* _Schriftliche Anfrage 1_
Nennen Sie die Vornamen aller Mitglieder der Filmcrew, die in der Filmkritik genannt werden.
* _Schriftliche Anfrage 2_
Geben Sie den Abschnitt der Filmkritik von „Wiedergeburt der Angst“ bis „sofort wieder glauben.“ wortgetreu wieder.

The Blair Witch Project USA 1999 – 80min.

Filmkritik

Wiedergeburt der Angst

Filmkritik: Martin Glauser

Dieser Film lässt nicht nur uns Zuschauer erbleichen, sondern auch Hollywood: Für $35'000 haben zwei Regie-Neulinge dieses Horror-Wunder abgedreht, das bisher allein in den USA über 140 Mio Dollar eingespielt hat. Den beispiellosen Erfolg verdankt die Null-Bugdet-Produktion einem unkonventionellen PR-Konzept, einer brillianten Idee und der Existenz gefährlicher Waldhexen, an die wir ab sofort wieder glauben.

Spektakulär sind die Umstände, unter denen der Film zustande gekommen zu sein vorgibt, und wir haben keinen Beweis dafür, dass es sich nicht tatsächlich um authentisches Material handelt: Am 20. Oktober 1994 - zufälligerweise exakt fünf Jahre vor dem Schweizer Kinostart - verschwanden drei Filmstudenten spurlos in den Wäldern von Maryland, während sie einen Dokumentarfilm über den Mythos der Blair-Hexe drehten. Ein Jahr später, so behauptet der Vorspann, wurden ihre Sachen aufgefunden, darunter die 16mm- und Videobänder. Alles, was wir im Film zu sehen bekommen, ist angeblich aus diesen Bändern zusammengeschnitten. Was man sieht, ist rasch erzählt: Heather, Josh und Mike, nämlich Regisseurin, Kamera- und Tonmann der Filmcrew, interviewen zuerst ein paar Leute im Dorf, machen sich dann auf in den Wald, verirren sich heillos und werden in den folgenden Nächten mit zunehmender Intensität von unheimlichem Zeug terrorisiert.

* _Bereitgestellte Angaben_
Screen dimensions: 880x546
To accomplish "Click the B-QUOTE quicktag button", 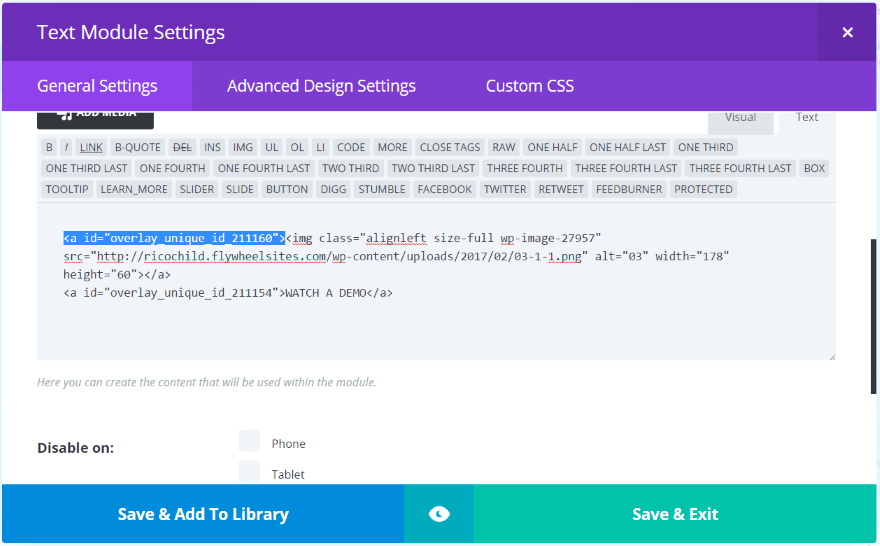I will click(137, 147).
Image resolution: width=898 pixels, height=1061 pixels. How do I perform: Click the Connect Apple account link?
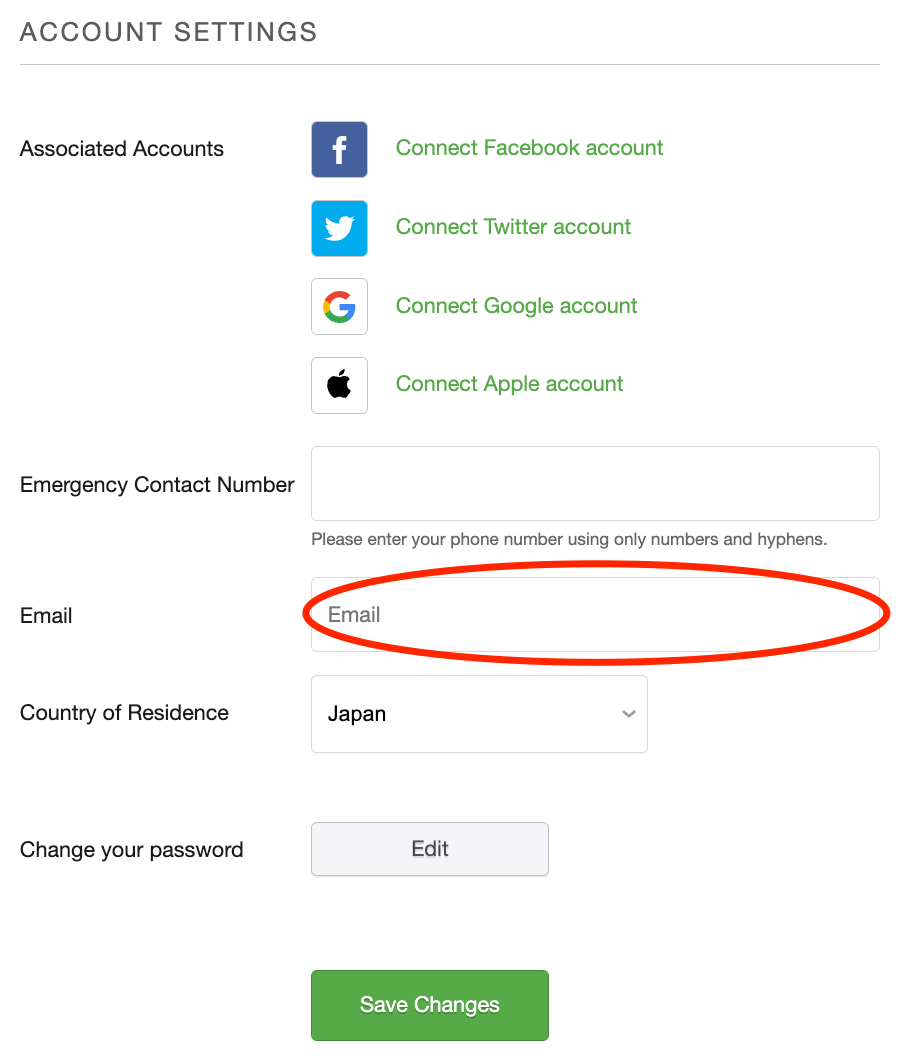(x=509, y=384)
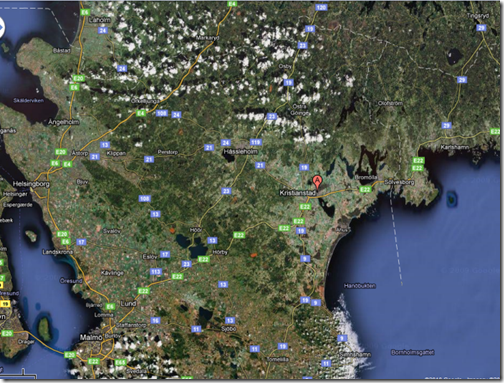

* _Schriftliche Antwort 1_
Heather, Josh, Mike

* _Schriftliche Antwort 2_
Wiedergeburt der Angst

Filmkritik: Martin Glauser

Dieser Film lässt nicht nur uns Zuschauer erbleichen, sondern auch Hollywood: Für $35'000 haben zwei Regie-Neulinge dieses Horror-Wunder abgedreht, das bisher allein in den USA über 140 Mio Dollar eingespielt hat. Den beispiellosen Erfolg verdankt die Null-Bugdet-Produktion einem unkonventionellen PR-Konzept, einer brillianten Idee und der Existenz gefährlicher Waldhexen, an die wir ab sofort wieder glauben.